Element and text location data:
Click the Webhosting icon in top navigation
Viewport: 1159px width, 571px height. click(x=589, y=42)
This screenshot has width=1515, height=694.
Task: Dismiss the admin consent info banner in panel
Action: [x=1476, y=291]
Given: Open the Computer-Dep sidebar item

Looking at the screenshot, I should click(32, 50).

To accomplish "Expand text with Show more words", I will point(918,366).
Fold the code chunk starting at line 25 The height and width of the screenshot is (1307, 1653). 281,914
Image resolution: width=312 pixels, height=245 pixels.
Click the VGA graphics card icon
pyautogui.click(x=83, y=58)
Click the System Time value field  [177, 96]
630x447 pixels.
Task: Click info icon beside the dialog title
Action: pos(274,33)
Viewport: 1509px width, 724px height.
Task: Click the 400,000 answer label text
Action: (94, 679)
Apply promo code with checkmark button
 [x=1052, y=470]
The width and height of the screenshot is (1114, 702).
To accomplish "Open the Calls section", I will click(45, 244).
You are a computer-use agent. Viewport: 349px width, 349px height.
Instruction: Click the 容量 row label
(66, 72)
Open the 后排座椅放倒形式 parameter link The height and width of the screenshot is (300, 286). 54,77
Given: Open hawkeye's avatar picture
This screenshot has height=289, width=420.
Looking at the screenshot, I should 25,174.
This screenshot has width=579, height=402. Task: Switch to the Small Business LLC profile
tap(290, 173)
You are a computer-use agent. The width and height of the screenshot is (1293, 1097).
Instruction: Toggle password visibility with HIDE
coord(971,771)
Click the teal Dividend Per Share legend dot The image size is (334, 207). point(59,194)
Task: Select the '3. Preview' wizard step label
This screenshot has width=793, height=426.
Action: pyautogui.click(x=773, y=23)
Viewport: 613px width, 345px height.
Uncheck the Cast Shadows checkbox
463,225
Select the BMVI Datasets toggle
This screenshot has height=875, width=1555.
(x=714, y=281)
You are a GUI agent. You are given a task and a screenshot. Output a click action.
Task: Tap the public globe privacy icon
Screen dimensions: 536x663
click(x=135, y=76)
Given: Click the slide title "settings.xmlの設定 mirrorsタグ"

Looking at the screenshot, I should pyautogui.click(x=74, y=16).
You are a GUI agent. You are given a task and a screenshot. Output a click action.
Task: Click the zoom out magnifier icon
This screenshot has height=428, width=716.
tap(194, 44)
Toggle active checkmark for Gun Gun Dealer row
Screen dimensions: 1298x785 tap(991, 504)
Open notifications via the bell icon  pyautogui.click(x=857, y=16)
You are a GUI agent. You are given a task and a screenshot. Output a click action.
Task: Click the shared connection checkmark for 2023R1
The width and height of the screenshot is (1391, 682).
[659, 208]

### Stated problem
Rewrite all the entries above with every "Instruction" changed to "Command", keeping everything else the same.

### The solution
Click the Webhosting icon in top navigation
Viewport: 1159px width, 571px height. click(x=589, y=42)
This screenshot has width=1515, height=694.
Task: Dismiss the admin consent info banner in panel
Action: [x=1476, y=291]
Given: Open the Computer-Dep sidebar item

Looking at the screenshot, I should click(32, 50).

To accomplish "Expand text with Show more words", I will point(918,366).
Fold the code chunk starting at line 25 The height and width of the screenshot is (1307, 1653). 281,914
Image resolution: width=312 pixels, height=245 pixels.
Click the VGA graphics card icon
pyautogui.click(x=83, y=58)
Click the System Time value field  [177, 96]
630x447 pixels.
Task: Click info icon beside the dialog title
Action: pos(274,33)
Viewport: 1509px width, 724px height.
Task: Click the 400,000 answer label text
Action: (94, 679)
Apply promo code with checkmark button
 [x=1052, y=470]
The width and height of the screenshot is (1114, 702).
To accomplish "Open the Calls section", I will click(45, 244).
You are a computer-use agent. Viewport: 349px width, 349px height.
Command: Click the 容量 row label
(66, 72)
Open the 后排座椅放倒形式 parameter link The height and width of the screenshot is (300, 286). 54,77
Given: Open hawkeye's avatar picture
This screenshot has height=289, width=420.
Looking at the screenshot, I should 25,174.
This screenshot has width=579, height=402. Task: Switch to the Small Business LLC profile
tap(290, 173)
You are a computer-use agent. The width and height of the screenshot is (1293, 1097).
Command: Toggle password visibility with HIDE
coord(971,771)
Click the teal Dividend Per Share legend dot The image size is (334, 207). point(59,194)
Task: Select the '3. Preview' wizard step label
This screenshot has width=793, height=426.
Action: pyautogui.click(x=773, y=23)
Viewport: 613px width, 345px height.
Uncheck the Cast Shadows checkbox
463,225
Select the BMVI Datasets toggle
This screenshot has height=875, width=1555.
(x=714, y=281)
You are a GUI agent. You are given a task and a screenshot. Output a click action.
Task: Tap the public globe privacy icon
Screen dimensions: 536x663
click(x=135, y=76)
Given: Click the slide title "settings.xmlの設定 mirrorsタグ"

Looking at the screenshot, I should pyautogui.click(x=74, y=16).
You are a GUI agent. You are given a task and a screenshot. Output a click action.
Task: Click the zoom out magnifier icon
This screenshot has height=428, width=716.
tap(194, 44)
Toggle active checkmark for Gun Gun Dealer row
Screen dimensions: 1298x785 tap(991, 504)
Open notifications via the bell icon  pyautogui.click(x=857, y=16)
You are a GUI agent. You are given a task and a screenshot. Output a click action.
Task: Click the shared connection checkmark for 2023R1
The width and height of the screenshot is (1391, 682).
[659, 208]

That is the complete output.